Plan Assets include the assets held by the Defined Benefit Plan in an employee benefits fund, or any insurance policy that is designed for employee benefit schemes.

Actuarial Gains/Losses are the changes in the DBO due to changes in actuarial assumptions. When accounting for defined benefit plans and post-employment benefits, certain assumptions have to be made on factors such as salary growth rate, attrition rate etc. Changes in these assumptions results in actuarial gain/loss. For example, salary growth rate of a company may fall from 10% to 3% due to economic slowdown. The gain or loss due to this change is known as actuarial gain/loss. These are treated as unrealised gains or losses, and is not debited to the profit and loss account but is captured in the Other Comprehensive Income (OCI).

Accounting for DBO

In the Profit and Loss account, the following components are recognised:

Under the head Service Cost: the current service cost, past service costs, settlements and curtailments (if any);

Under the head Net Interest Cost: Net Interest expense on DBO, Interest on Plan Assets, and interest on the effect of asset ceiling;

Additionally, any administrative expenses and taxes.

Accounting For Other Long Term Employee Benefits

Employee Benefits that are expected to be settled after 12 months from from the end of the period in which the services are rendered, but are not a post-employment benefits or termination/retrenchment benefit are called Other Long Term Employee Benefits . For example, the employee may be entitled to a loyalty bonus after working for 10 years. This is an Other Long Term Employee Benefit. Other examples include long service award or jubilee awards, long term compensated absences, and long term disability benefits.

Other Long Term Employee Benefits are accounted using the Projected Unit Credit Method in a similar method as that of Defined Benefit Plans, however the actuarial gains and losses arising out of Other Long Term Employee Benefit plans are not considered under the OCI but are considered in the profit and loss account. The components charged to the profit and loss account are service cost, net interest on the net defined benefit liability,

Accounting For Termination Benefits

Termination benefits arise when an employee is terminated by the employer or when an employee accepts the employer’s offer of benefits in exchange of termination of employment. This is different to post-employment benefits. Classic example of termination benefits is retrenchment compensation where the employee has no option to accept the termination. Voluntary Retirement Scheme is also an example of termination benefits where the employees are due a compensation and in return accept early retirement.
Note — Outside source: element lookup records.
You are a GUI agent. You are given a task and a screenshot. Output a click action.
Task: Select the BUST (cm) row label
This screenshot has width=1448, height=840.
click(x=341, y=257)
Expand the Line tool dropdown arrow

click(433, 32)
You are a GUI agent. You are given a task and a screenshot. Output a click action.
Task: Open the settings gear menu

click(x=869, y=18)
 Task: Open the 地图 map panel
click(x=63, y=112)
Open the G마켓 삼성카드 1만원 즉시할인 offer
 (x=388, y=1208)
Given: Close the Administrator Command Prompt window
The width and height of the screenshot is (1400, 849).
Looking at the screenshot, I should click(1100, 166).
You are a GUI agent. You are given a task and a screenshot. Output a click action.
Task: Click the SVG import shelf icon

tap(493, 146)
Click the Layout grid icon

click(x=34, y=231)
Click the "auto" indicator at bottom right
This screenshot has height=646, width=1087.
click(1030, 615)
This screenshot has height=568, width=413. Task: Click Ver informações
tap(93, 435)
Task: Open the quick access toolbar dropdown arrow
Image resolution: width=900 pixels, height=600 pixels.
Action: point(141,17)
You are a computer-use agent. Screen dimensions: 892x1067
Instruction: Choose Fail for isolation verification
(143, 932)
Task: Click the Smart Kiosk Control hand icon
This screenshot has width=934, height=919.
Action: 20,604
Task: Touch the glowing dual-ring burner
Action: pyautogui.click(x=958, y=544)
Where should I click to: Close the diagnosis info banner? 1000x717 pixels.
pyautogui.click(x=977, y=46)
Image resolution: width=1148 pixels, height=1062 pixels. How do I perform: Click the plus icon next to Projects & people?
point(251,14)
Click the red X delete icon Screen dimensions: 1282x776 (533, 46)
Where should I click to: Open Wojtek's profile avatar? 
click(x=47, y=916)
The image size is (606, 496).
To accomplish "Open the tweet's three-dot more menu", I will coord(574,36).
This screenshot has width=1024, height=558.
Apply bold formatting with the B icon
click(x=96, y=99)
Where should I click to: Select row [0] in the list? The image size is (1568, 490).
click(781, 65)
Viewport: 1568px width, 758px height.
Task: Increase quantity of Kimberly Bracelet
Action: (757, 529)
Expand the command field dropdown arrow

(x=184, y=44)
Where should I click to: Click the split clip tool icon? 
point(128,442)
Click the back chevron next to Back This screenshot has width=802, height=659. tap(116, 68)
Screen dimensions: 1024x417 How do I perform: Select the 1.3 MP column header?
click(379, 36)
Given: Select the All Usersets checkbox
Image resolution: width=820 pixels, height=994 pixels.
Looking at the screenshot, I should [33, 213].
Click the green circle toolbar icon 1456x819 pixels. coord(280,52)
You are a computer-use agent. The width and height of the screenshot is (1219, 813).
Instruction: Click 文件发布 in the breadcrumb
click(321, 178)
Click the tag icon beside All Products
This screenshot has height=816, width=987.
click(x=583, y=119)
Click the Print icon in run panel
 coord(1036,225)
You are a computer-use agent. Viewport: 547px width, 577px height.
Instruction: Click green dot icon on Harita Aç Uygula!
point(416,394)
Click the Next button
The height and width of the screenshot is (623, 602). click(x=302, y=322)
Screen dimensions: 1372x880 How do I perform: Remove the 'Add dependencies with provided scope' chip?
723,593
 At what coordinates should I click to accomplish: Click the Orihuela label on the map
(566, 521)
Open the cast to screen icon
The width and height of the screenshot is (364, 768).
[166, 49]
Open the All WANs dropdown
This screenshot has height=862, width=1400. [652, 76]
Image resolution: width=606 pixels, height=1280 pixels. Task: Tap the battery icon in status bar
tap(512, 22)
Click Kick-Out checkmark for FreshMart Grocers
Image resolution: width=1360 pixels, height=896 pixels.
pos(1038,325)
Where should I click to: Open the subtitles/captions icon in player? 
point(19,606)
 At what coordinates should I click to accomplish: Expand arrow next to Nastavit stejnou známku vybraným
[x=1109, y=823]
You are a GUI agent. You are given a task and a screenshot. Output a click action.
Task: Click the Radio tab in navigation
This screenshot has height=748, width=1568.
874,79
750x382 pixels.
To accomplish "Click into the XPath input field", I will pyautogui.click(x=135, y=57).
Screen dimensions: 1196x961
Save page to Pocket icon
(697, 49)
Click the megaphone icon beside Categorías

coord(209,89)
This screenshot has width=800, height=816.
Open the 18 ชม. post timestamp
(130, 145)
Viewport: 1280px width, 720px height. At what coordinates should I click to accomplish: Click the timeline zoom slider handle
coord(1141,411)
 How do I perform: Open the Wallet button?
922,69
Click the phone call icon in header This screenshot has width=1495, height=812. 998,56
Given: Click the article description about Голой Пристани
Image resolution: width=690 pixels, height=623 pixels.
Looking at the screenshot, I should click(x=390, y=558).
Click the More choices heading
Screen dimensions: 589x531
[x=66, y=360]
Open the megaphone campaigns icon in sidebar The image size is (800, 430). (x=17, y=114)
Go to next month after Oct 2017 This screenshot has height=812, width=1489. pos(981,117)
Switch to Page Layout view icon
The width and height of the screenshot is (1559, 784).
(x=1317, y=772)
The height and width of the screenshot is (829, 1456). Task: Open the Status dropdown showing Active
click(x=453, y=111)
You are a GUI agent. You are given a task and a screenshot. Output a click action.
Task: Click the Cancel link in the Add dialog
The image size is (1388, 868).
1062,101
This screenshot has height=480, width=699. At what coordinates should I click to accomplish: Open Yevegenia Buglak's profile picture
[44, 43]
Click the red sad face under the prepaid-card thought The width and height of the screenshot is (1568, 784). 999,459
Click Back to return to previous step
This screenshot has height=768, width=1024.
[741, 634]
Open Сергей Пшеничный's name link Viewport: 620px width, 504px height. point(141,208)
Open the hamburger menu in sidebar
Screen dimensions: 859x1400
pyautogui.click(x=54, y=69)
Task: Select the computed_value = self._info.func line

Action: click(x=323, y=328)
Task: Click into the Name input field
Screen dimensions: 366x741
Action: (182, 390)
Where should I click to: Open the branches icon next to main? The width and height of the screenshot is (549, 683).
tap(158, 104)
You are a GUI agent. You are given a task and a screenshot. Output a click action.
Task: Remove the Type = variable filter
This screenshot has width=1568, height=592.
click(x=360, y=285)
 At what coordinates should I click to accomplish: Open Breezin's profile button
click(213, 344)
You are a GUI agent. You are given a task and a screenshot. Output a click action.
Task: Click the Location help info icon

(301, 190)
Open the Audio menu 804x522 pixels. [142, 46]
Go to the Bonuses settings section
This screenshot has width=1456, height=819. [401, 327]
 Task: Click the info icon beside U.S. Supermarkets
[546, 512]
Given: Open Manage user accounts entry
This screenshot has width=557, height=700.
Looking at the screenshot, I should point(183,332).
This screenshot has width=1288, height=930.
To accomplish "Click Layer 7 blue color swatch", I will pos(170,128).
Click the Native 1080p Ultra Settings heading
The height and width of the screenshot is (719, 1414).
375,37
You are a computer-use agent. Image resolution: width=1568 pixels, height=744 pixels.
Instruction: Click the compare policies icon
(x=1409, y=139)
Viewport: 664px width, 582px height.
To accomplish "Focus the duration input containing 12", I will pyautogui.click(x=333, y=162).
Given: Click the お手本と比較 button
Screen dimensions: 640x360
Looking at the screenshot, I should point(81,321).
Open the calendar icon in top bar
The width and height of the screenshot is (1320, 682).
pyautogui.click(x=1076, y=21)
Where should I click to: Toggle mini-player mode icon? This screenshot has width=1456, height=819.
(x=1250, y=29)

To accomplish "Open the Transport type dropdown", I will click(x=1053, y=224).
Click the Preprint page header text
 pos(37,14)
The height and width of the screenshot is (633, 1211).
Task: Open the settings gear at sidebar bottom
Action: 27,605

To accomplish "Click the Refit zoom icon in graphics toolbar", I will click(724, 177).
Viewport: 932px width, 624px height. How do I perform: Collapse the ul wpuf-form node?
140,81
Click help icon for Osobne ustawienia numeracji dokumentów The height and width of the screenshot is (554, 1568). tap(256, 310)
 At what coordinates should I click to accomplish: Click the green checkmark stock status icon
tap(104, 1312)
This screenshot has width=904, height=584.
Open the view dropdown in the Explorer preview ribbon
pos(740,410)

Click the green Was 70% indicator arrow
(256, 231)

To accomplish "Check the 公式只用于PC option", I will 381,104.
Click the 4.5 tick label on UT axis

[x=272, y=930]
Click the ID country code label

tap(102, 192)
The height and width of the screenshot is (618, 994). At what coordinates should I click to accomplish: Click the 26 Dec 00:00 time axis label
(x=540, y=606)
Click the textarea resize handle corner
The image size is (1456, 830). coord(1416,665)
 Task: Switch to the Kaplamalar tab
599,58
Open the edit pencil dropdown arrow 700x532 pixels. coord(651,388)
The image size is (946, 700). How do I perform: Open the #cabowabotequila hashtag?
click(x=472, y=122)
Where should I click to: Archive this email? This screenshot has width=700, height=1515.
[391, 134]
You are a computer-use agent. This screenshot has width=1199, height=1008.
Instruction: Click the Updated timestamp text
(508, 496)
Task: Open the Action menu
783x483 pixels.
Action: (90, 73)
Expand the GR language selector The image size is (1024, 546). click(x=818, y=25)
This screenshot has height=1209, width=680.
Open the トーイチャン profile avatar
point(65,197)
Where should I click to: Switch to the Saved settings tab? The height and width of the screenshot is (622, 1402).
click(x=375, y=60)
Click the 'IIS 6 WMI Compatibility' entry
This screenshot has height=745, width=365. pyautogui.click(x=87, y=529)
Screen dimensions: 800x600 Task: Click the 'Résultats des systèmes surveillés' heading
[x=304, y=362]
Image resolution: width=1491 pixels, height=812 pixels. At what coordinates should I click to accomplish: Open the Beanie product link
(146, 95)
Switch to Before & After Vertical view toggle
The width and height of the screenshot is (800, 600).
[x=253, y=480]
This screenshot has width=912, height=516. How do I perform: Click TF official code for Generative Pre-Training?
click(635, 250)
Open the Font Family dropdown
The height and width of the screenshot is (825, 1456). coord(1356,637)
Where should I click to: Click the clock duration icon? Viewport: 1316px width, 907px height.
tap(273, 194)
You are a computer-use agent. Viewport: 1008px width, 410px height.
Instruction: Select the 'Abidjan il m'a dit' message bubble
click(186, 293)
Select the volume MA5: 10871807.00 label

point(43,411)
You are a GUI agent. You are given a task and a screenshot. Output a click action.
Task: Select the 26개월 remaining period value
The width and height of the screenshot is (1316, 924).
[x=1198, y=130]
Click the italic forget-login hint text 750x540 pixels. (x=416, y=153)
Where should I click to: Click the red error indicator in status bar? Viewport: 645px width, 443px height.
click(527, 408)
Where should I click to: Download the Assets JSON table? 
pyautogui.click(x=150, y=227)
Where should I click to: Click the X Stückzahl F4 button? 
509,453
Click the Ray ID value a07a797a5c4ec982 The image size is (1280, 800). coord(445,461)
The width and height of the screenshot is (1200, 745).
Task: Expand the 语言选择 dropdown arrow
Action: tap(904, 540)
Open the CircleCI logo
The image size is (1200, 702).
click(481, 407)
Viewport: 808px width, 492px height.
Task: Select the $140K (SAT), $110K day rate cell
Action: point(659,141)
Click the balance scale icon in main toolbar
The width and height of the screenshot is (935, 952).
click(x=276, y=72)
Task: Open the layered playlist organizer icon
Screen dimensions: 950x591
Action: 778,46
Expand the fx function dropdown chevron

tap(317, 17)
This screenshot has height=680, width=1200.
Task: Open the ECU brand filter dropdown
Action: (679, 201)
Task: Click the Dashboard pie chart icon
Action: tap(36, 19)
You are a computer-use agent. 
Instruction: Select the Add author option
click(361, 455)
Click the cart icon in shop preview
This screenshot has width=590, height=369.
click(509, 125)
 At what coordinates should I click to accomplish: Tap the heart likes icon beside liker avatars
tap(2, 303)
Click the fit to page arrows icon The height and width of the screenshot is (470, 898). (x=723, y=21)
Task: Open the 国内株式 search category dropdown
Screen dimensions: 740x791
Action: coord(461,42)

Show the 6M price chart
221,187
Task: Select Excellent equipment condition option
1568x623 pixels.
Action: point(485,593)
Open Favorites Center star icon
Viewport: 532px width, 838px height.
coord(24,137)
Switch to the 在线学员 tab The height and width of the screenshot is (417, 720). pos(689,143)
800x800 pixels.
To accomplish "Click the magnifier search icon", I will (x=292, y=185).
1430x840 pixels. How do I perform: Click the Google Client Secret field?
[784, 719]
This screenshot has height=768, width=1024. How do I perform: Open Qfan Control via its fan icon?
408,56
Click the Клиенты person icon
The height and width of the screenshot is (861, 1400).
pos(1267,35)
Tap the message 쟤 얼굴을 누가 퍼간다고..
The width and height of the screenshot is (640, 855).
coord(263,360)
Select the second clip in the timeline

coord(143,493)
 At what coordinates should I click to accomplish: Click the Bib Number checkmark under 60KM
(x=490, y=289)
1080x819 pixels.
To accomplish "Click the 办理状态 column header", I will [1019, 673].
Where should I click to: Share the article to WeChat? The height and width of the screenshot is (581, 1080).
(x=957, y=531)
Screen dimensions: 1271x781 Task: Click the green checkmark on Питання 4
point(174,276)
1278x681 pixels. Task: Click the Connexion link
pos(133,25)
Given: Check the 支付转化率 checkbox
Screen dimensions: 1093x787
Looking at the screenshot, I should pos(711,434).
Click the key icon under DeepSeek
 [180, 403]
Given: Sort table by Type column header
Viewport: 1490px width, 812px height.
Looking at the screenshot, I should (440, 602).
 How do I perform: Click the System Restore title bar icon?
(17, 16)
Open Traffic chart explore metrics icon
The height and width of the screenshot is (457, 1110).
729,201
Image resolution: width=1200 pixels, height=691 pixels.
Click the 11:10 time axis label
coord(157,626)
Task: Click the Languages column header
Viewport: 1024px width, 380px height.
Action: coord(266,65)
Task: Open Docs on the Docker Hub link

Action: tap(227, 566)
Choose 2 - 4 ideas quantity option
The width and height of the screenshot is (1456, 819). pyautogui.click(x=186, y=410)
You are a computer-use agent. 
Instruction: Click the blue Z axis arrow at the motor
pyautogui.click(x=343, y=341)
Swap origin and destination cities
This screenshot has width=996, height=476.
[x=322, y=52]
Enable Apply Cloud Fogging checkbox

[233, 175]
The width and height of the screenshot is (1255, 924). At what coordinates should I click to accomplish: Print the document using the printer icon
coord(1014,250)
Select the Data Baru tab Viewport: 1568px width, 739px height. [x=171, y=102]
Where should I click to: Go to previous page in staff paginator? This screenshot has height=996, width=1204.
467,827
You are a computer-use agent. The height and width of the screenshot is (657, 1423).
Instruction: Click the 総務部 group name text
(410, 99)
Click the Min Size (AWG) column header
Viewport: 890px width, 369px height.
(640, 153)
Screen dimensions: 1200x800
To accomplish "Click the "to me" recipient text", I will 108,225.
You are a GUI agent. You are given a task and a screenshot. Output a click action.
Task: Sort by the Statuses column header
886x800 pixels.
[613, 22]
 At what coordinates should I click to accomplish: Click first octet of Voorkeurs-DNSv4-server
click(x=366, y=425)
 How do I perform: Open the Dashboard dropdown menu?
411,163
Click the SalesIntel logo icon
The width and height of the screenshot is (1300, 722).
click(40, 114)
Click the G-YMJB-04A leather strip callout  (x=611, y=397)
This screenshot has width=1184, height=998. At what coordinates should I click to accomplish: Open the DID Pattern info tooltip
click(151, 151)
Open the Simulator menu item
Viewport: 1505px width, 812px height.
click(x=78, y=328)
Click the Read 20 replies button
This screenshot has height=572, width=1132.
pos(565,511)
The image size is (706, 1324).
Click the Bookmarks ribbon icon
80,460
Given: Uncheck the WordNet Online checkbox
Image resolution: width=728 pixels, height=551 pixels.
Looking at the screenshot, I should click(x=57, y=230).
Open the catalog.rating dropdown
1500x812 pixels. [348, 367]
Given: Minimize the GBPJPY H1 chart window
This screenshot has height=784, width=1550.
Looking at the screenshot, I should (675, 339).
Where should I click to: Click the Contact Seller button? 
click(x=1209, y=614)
Termination Benefits are to be recognised on the earlier date of when the company can no longer withdraw the offer of the termination benefits, or when the company recognises costs for restructuring which involves the payment of termination benefits. For instance, a company may face debt restructuring and accordingly, several employees would have to be laid off, and the termination benefits would be recognised.

Measurement of Termination Benefits

Termination Benefits are measured based on the criteria considering if they are an enhancement to post-employment benefits. If they are an enhancement to post-employment benefits (for instance payable after retirement), then they are accounted as per Defined Contribution Plan or Defined Benefit Plan, as the case maybe. If they are not an enhancement to post-employment benefits, based on whether the termination benefits are expected to be settled within 12months they are accounted as either Short Term Employee Benefits (for cases when the settlement is within 12 months) or Other Long Term Employee Benefits (for other cases).